We could re-write this regex in pseudo-English as [start of line][one or more digits][end of line]
.
Pretty simple right?
We could replace
[0-9]
with\d
, which will do the same thing (match any digit).
The great thing about this expression (and regular expressions in general) is that it can be used, without much modification, in any programing language.
To demonstrate we'll now quickly go through how to perform this simple regex search on a text file using 16 of the most popular programming languages.
We can use the following input file (test.txt
) as an example.
1234
abcde
12db2
5362
1
Each script will read the test.txt
file, search it using our regular expression, and print the result ('1234', '5362', '1'
) to the console.
const fs = require('fs')
const testFile = fs.readFileSync('test.txt', 'utf8')
const regex = /^([0-9]+)$/gm
let results = testFile.match(regex)
console.log(results)
import re
with open('test.txt', 'r') as f:
test_string = f.read()
regex = re.compile(r'^([0-9]+)$', re.MULTILINE)
result = regex.findall(test_string)
print(result)
fileLines <- readLines("test.txt")
results <- grep("^[0-9]+$", fileLines, value = TRUE)
print (results)
File.open("test.txt", "rb") do |f|
test_str = f.read
re = /^[0-9]+$/m
test_str.scan(re) do |match|
puts match.to_s
end
end
import Text.Regex.PCRE
main = do
fileContents <- readFile "test.txt"
let stringResult = fileContents =~ "^[0-9]+$" :: AllTextMatches [] String
print (getAllTextMatches stringResult)
open my $fh, '<', 'test.txt' or die "Unable to open file $!";
read $fh, my $file_content, -s $fh;
close $fh;
my $regex = qr/^([0-9]+)$/mp;
my @matches = $file_content =~ /$regex/g;
print join(',', @matches);
<?php
$myfile = fopen("test.txt", "r") or die("Unable to open file.");
$test_str = fread($myfile,filesize("test.txt"));
fclose($myfile);
$re = '/^[0-9]+$/m';
preg_match_all($re, $test_str, $matches, PREG_SET_ORDER, 0);
var_dump($matches);
?>
package main
import (
"fmt"
"io/ioutil"
"regexp"
)
func main() {
testFile, err := ioutil.ReadFile("test.txt")
if err != nil { fmt.Print(err) }
testString := string(testFile)
var re = regexp.MustCompile(`(?m)^([0-9]+)$`)
var results = re.FindAllString(testString, -1)
fmt.Println(results)

▶ STORED DATA:
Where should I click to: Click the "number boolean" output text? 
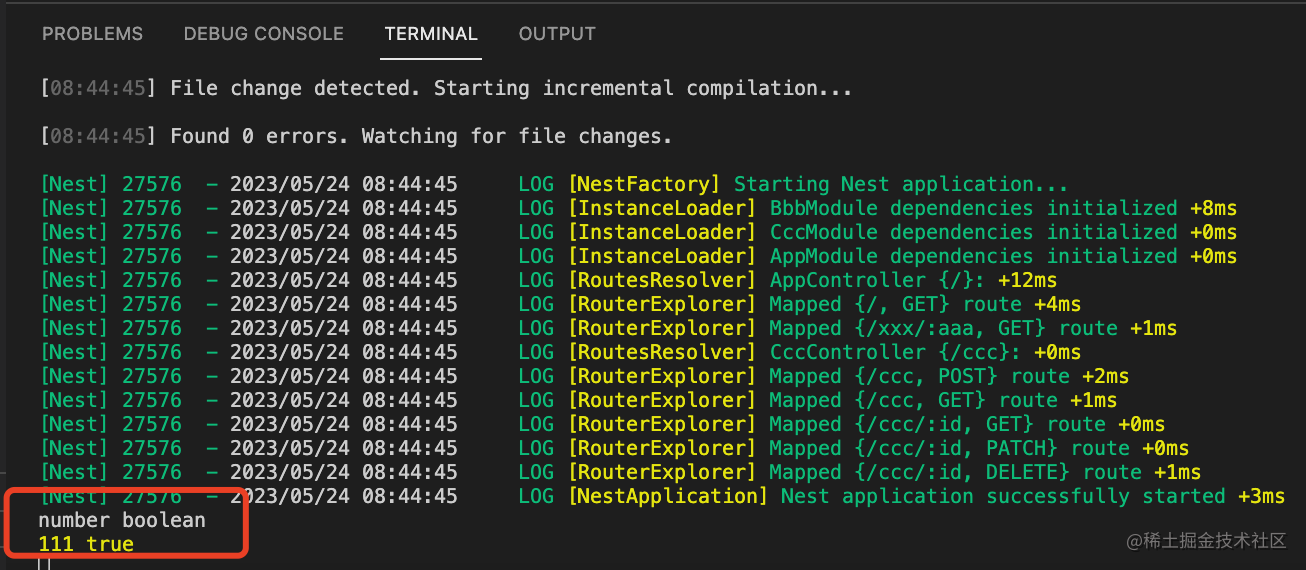pos(121,521)
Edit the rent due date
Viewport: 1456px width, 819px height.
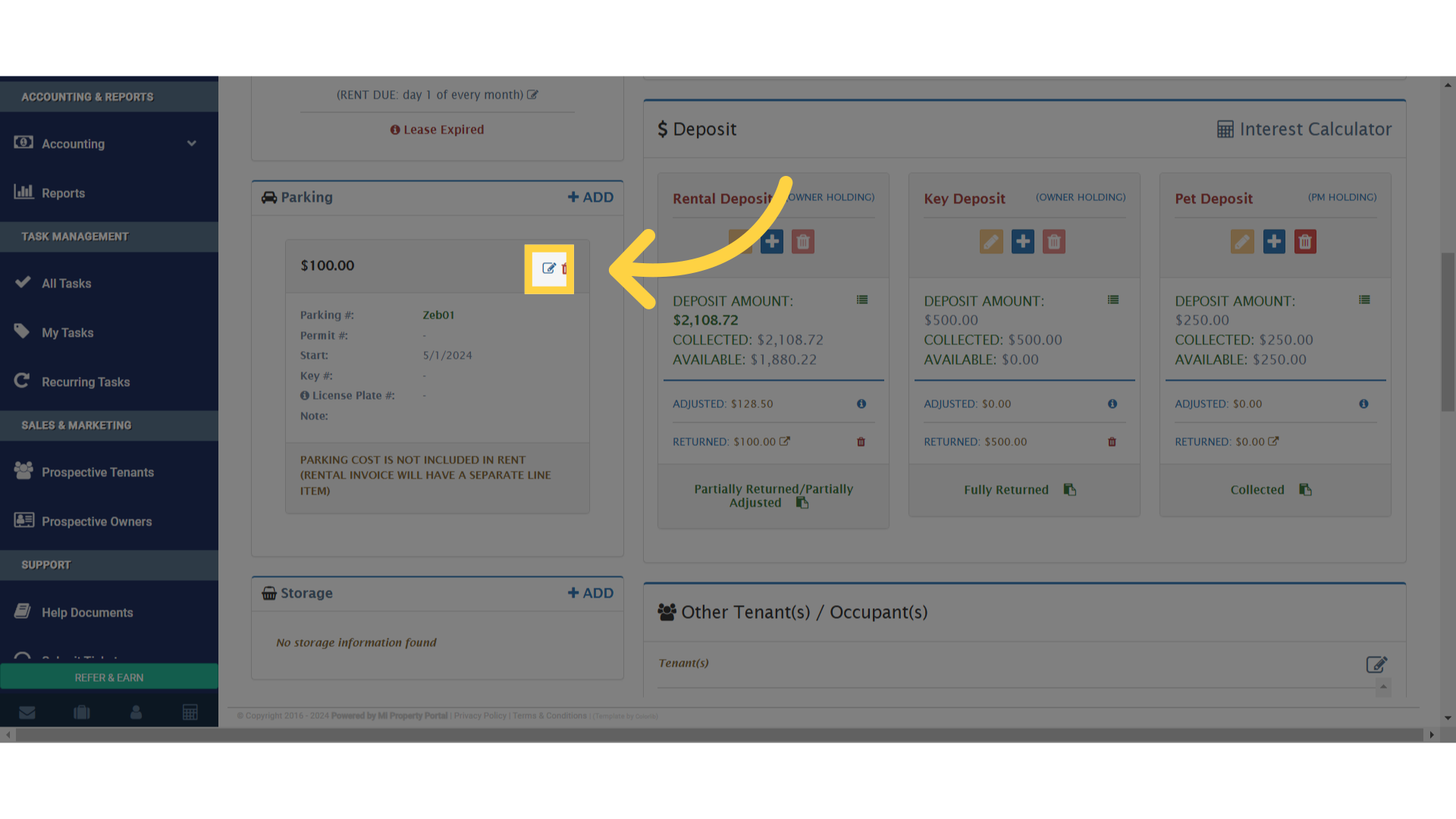(x=533, y=94)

▶ PROBLEM: Copy the regular expressions text word for word, between "const testFile = fs.readFileSync('test.txt', 'utf8')" and "print(result)", inclusive.

▶ WRITTEN ANSWER:
const testFile = fs.readFileSync('test.txt', 'utf8')
const regex = /^([0-9]+)$/gm
let results = testFile.match(regex)
console.log(results)
import re
with open('test.txt', 'r') as f:
test_string = f.read()
regex = re.compile(r'^([0-9]+)$', re.MULTILINE)
result = regex.findall(test_string)
print(result)